Effect of Custom Augmentations
Fig. 1 illustrates model performance in terms of AP50 with respect to energy consumption for different DA strategies. FT leads to the most optimal performance vs. energy efficiency trade-off, followed by FT+DA(1), FT+DA(2), and FT+DA(1+2).
Effect of Automated Augmentations
Fig. 2 illustrates the energy consumption difference between automated DA selection techniques and vanilla FT. Automated DA selection methods generally result in increased energy consumption compared to FT, except in certain scenarios where finetuning converges faster.
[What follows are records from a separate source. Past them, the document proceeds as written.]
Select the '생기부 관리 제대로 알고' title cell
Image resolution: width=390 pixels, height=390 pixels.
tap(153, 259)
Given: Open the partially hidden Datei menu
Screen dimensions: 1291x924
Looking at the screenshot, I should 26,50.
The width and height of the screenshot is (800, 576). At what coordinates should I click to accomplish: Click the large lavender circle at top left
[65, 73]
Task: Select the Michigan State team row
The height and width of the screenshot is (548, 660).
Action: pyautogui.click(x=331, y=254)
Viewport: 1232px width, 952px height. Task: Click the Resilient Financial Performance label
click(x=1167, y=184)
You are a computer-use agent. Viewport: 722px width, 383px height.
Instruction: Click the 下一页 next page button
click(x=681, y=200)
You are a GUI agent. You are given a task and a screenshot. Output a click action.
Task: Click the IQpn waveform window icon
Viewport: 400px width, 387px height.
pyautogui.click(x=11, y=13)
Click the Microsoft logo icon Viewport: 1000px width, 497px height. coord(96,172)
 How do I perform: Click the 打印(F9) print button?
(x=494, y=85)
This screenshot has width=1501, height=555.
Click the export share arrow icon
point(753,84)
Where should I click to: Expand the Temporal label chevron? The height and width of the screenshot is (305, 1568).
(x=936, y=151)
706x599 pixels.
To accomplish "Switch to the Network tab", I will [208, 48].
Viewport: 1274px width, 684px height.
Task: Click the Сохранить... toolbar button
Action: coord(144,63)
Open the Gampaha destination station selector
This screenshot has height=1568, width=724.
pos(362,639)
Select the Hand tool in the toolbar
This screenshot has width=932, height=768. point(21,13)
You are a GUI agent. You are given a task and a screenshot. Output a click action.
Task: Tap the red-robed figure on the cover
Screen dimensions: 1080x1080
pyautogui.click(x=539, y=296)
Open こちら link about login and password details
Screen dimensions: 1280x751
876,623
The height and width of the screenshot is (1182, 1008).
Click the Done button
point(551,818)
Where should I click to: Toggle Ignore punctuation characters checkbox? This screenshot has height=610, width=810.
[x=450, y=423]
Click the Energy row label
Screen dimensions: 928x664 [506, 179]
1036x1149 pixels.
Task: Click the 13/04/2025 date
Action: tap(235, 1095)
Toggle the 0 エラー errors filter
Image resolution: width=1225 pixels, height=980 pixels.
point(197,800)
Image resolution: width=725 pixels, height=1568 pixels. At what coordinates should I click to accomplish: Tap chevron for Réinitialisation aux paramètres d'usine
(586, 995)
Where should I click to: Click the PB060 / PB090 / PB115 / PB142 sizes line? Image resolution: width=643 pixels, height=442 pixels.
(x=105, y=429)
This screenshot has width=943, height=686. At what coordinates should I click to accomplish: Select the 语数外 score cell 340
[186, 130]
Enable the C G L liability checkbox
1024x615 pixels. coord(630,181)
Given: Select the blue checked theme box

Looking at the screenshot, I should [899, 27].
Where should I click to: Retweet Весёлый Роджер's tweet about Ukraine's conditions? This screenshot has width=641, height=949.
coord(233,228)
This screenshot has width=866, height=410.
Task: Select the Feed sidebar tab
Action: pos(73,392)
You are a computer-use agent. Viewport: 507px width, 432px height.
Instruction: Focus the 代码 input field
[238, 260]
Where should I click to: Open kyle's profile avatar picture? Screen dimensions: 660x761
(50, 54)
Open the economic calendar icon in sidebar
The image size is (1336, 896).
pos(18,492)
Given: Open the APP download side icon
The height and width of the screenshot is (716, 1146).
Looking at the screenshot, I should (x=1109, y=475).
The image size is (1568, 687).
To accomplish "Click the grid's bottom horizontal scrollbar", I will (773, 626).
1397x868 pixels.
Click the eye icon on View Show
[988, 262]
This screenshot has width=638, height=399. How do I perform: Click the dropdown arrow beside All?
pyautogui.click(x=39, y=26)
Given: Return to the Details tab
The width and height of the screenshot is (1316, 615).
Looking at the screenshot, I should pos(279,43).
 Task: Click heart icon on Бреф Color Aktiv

Finetuning with and without DAs
Table V compares the performance of the best custom and automated DA approaches to vanilla FT in terms of the EF metric. In the PPE dataset, DA approaches generally lead to worse EF performance, except FT+AugMix in the 30-shot scenario. In the Fire dataset, FT+DA(1) leads to a significant boost for a small number of shots. In the CS dataset, FT+AugMix shows clear benefits.
Low-Shot Learning Results
Main Results
Table VI includes the model performance of the examined methods under varying sizes of the training set. In the PPE and CS datasets, vanilla FT leads to the best performance when the percentage of utilized data is small. In the Fire dataset, custom DA approaches lead to improved results regardless of the training set size.
Energy Consumption
Table VII contains the energy consumption during finetuning. Training a model from scratch is highly inefficient compared to finetuning. Vanilla FT demonstrates the lowest energy consumption, especially as the number of available training data increases.
Efficiency Factor
Table VIII displays the EF metric values for different training strategies. While using DAs can enhance model performance, vanilla FT yields the best results when considering both performance and energy efficiency.
Performance vs Efficiency Trade-offs
Table IX includes the percent change of the EF metric values between the best custom DA approaches and vanilla FT. Utilizing DA methods is optimal only in the PPE dataset. In the Fire and CS datasets, using DAs generally leads to worse results compared to FT.
Overall Conclusion
This study provides a comprehensive empirical analysis of data augmentation strategies for finetuning-based low/few-shot object detection. While data augmentations can improve model performance, the additional energy consumption often outweighs the performance gains. The novel Efficiency Factor metric highlights that the effectiveness of data augmentations highly depends on the dataset and may not always lead to improved results. Future research should focus on designing augmentation strategies that enhance both model performance and energy efficiency in data-scarce settings and other application domains with similar requirements.